Stated problem: Change "poinsettia sales" to "bake sales" in the passage about the Ventnor Home and School Association, then write out everything from "In Ventnor, a" down to "items for distribution." with that change made.

Extract:
§ §

For many students, a class field trip is the most anticipated event of the year.

In Ventnor, a small group of parents, teachers and merchants works to make sure all the students of the Ventnor Educational Community Complex get to take at least one field trip per year to an amusement park or the zoo and pay for assemblies. They're called the Home and School Association.

They organize Chinese auctions, movie nights and poinsettia sales to raise funds. They line up in the cold and wind to unload truckloads of catalog items for distribution.

"The Ventnor Home and School Association is a cooperative nonprofit organization that supports our students through organization, volunteering and fundraising efforts, which provide educational opportunities that will complement the school's curriculum," said Kelly Winesickle, treasurer of the group and a first-grade teacher at the school.

Winesickle has no children of her own. She jokes that she got "sucked in" several years ago when she volunteered to baby sit for parents during movie night. "It started out a fabulous idea," she recalled. "Except by the end, there was popcorn everywhere."

§ §

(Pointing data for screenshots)

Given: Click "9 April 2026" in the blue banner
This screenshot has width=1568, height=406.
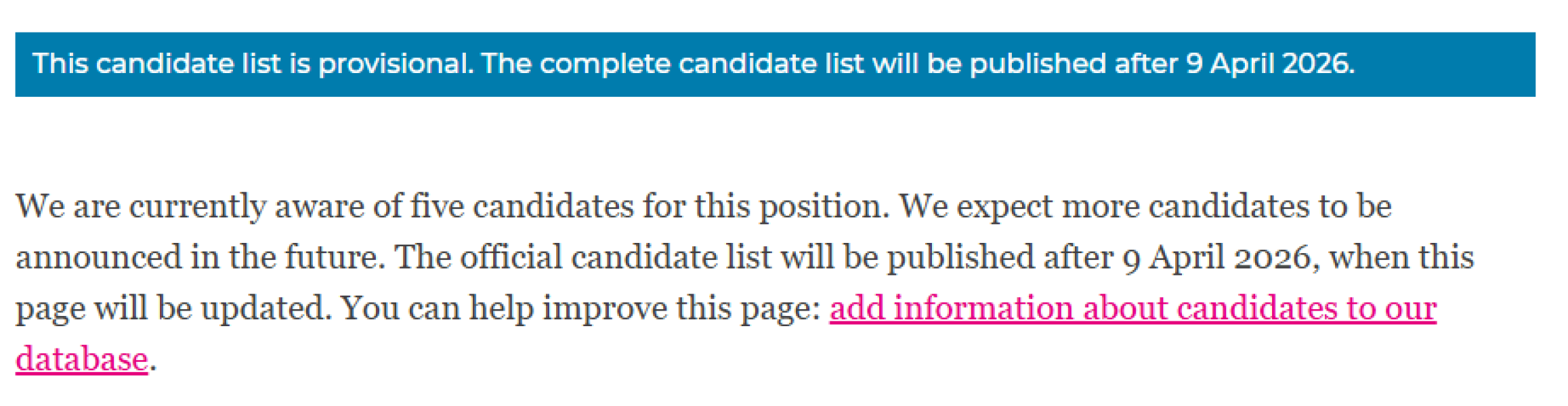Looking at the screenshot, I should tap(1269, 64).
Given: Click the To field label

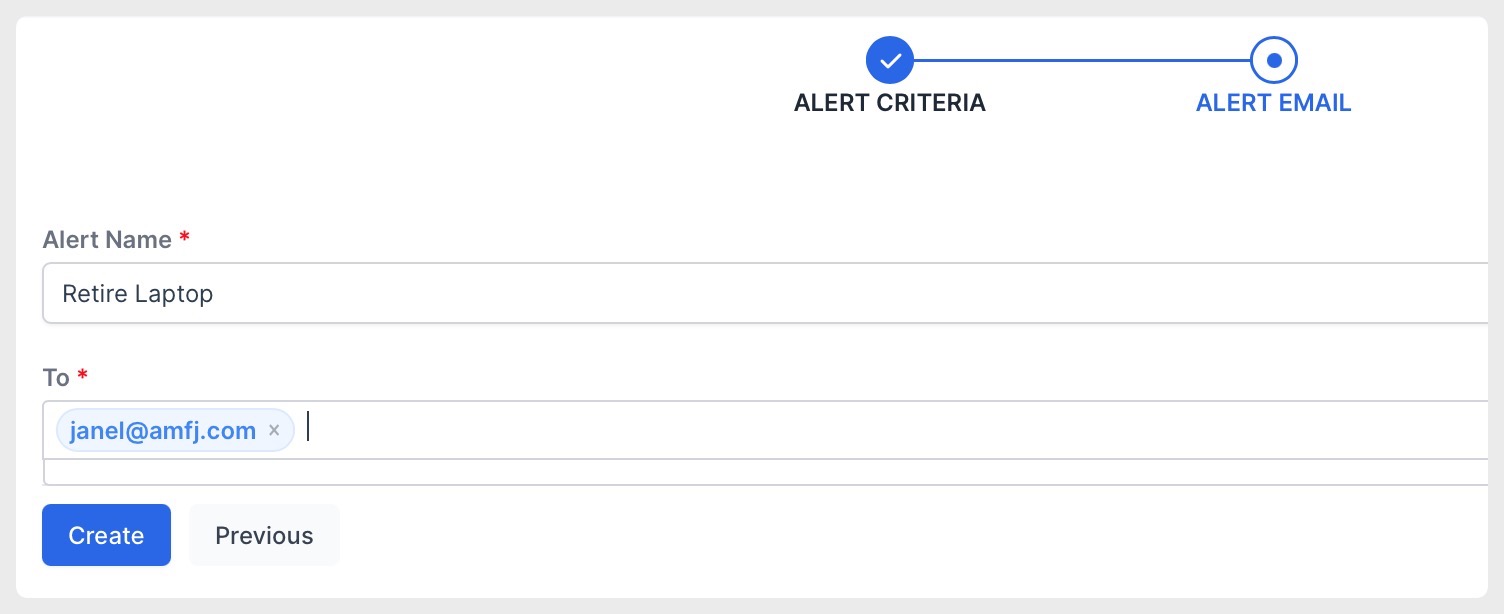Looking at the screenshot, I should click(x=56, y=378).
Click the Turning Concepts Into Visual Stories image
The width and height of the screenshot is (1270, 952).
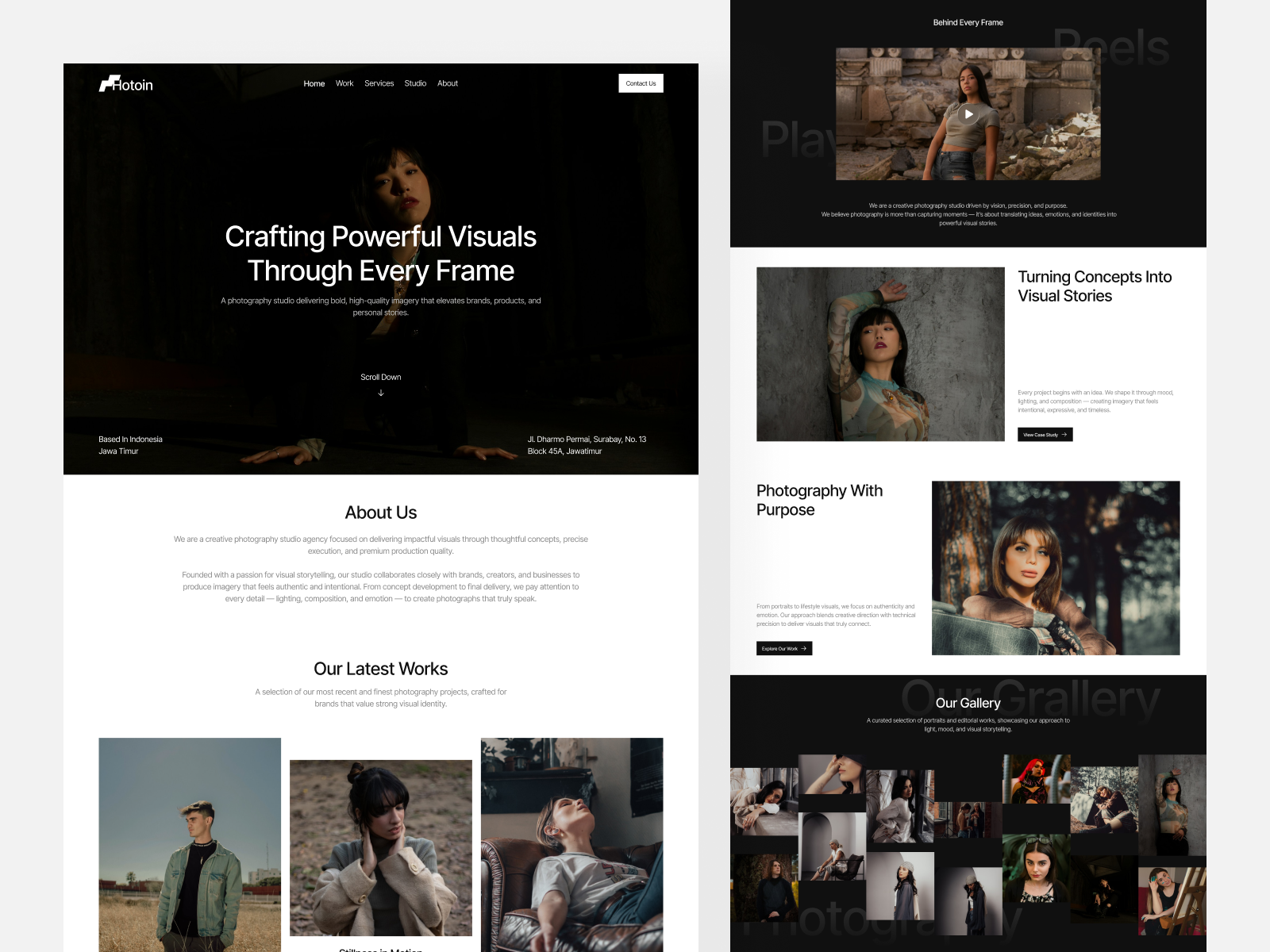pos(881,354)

§ §

Response below:
In Ventnor, a small group of parents, teachers and merchants works to make sure all the students of the Ventnor Educational Community Complex get to take at least one field trip per year to an amusement park or the zoo and pay for assemblies. They're called the Home and School Association.

They organize Chinese auctions, movie nights and bake sales to raise funds. They line up in the cold and wind to unload truckloads of catalog items for distribution.